During their time at SFAI, McCarthy and Neri were part of what is now called the “Mission School,” a local art movement known for using found and other non-traditional materials to create art evocative of the 1990s Mission District.

Untitled by Alicia McCarthy, 2015; image courtesy of the artist and Jack Hanley Gallery / BAMPFA
But, as DiQuinzio explains, the Mission School label is one the artists “reluctantly accept and are quick to refute.” There’s a mutual humility among this group of street artists that makes them shy away from fame and self-promotion, and embrace a deeper communal identity.

“I have all these amazing friends who make all this incredible stuff,” McCarthy says, seemingly exasperated by own disproportionate amount of fame. Referring to artist friends who “work just as hard and are more talented,” she says she prefers to collaborate, to share the stage. “That to me, is my solo show, that to me reflects who I am and how I feel in the world.”

This emphasis on community is present in her work through what DiQuinzio calls “characteristic motifs such as intertwined rainbows, ribbons of color.”

“There’s not really a literal metaphor that can be applied to her abstractions, but the importance of community gets built into the way that she lays down each line so that each individual line interacts with and affects the other lines and colors around them, so that it is a kind of intricate, overlapping relationship that is developed.”

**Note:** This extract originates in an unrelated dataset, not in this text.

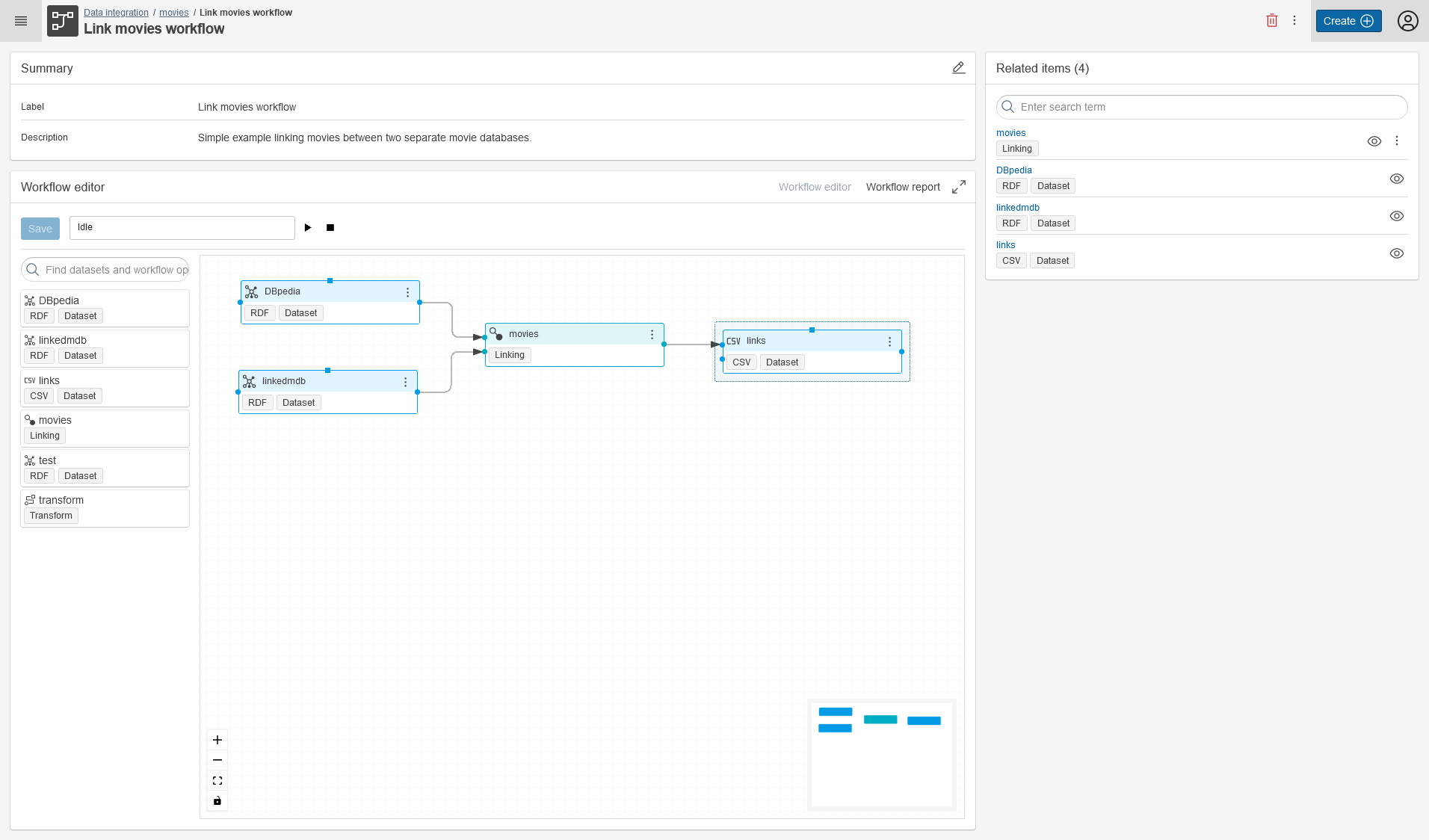
Task: Toggle visibility for the linkedmdb related item
Action: (x=1397, y=216)
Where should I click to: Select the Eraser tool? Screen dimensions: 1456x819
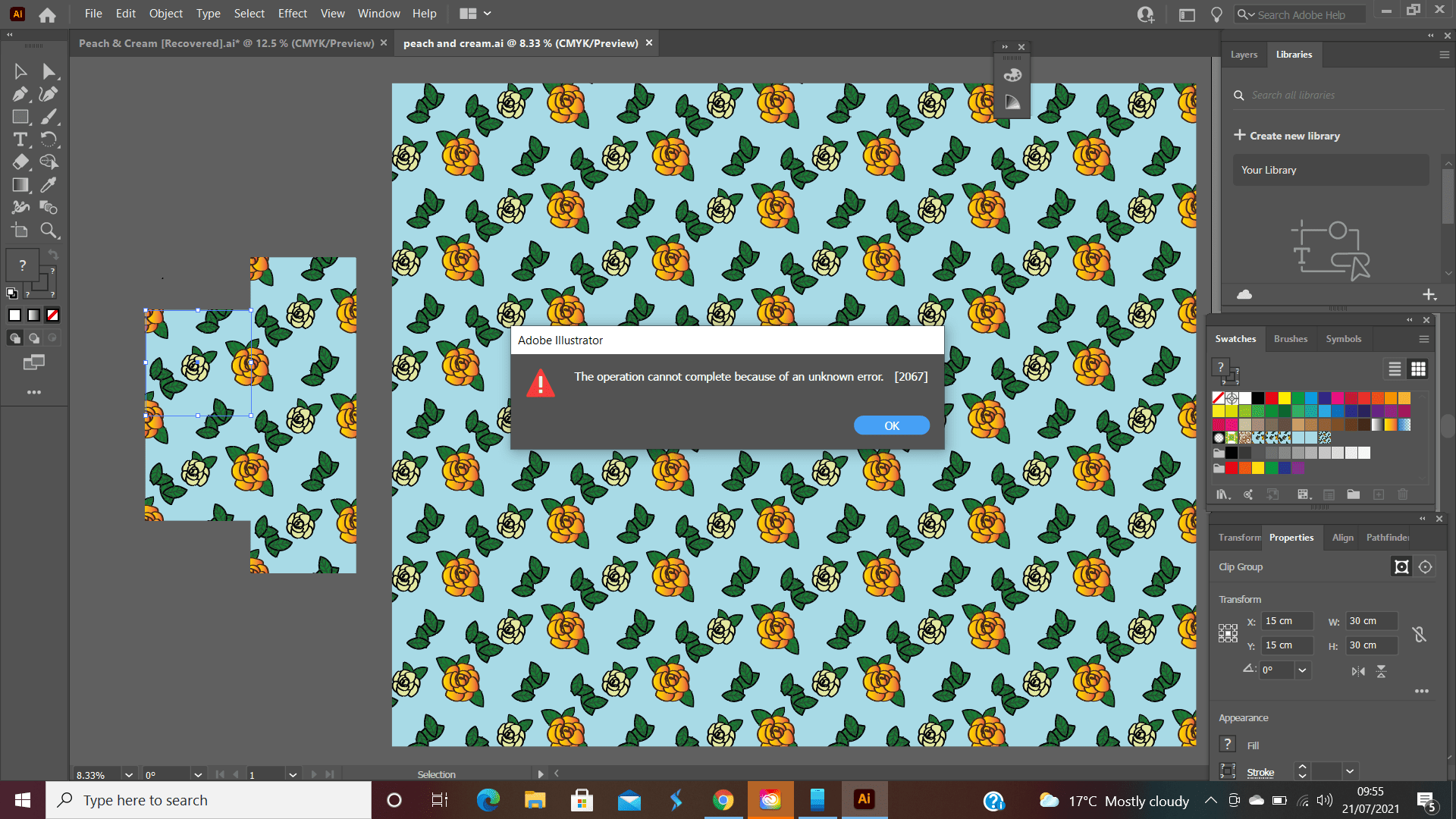[x=20, y=162]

As in any community, things are not always in perfect harmony. For McCarthy, this discord typically manifests as imperfections in her weaves.

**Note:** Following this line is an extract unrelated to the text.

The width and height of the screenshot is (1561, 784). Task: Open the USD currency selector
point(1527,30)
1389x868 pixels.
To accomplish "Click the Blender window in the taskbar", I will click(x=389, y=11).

“A line that really bothers me, whether how it’s painted or the color or both, is like being in a bad mood or having an argument with your partner.” But rather than fix the mistake, she prefers to give it space to exist. “I just try and accept it…not necessarily ignore it but not give it too much weight. Just kind of live, grow, and move on.”

Neri, too, uses her art to embrace what she calls, “the daily struggle of living.” While her latest ceramic sculptures haven’t totally diverged from the object figuration of her older work, they’ve taken on a more personal edge. Which is something she’s had to answer to more than she had anticipated.

“I didn’t really realize how alarming it would be to a lot of people,” Neri says, referring to the perceived sexualization of her nude female sculptures. “In my mind I was making what I associate being sort of a personal psychology of being a woman…the psychoses of every day and the challenges of being a mom.”

Interestingly, what appeals to Neri as much as, or perhaps even more than the figures, is the physicality of the medium.  

Untitled (table with sun disc) Ruby Neri, 2013; photo by Brian Forrest / BAMPFA
“I’m a real physical worker. I like somewhat hard work,” Neri explains of her process. “I love to really get physical with the work or with the materials, so to speak. I think clay really is that, it’s really grinding.”

Following their time at SFAI and in the so-called Mission School, Neri and McCarthy stayed in California to complete their graduate studies. Neri, the daughter of Bay Area sculptor Manuel Neri, received her MFA at UCLA in 1998, while McCarthy received hers from UC Berkeley in 2005.

Though much has changed since they were tagging buildings and painting on each other’s work, elements of their original artistic spirit remain. DiQuinzio describes “a kind of rough-hewn, low-fi aesthetic” that is not only indicative of their shared past but is relevant to their ongoing conversation as artists, and as friends. A conversation she believes is worth seeing, especially right now.

“They’re both so important to each other,” DiQuinzio says. “Drawing out that strong sense of community that they have with each other…and how that relationship has really grounded their practice is something interesting for the rest of us. Especially in this moment that seems so polarized, where we can learn from collaborative projects like this.”

Though McCarthy isn’t one to self-promote, she too acknowledges the value of this reunion.

“I think in some ways this show best reflects where we are in each other’s lives,” McCarthy says. “Very much in our own families and cities but also very much overlapped.”

And yet, when asked why people should come see the show, McCarthy responded, “I don’t know. Why should they? Come to see Ruby’s work.” For McCarthy, that’s as good a reason as any.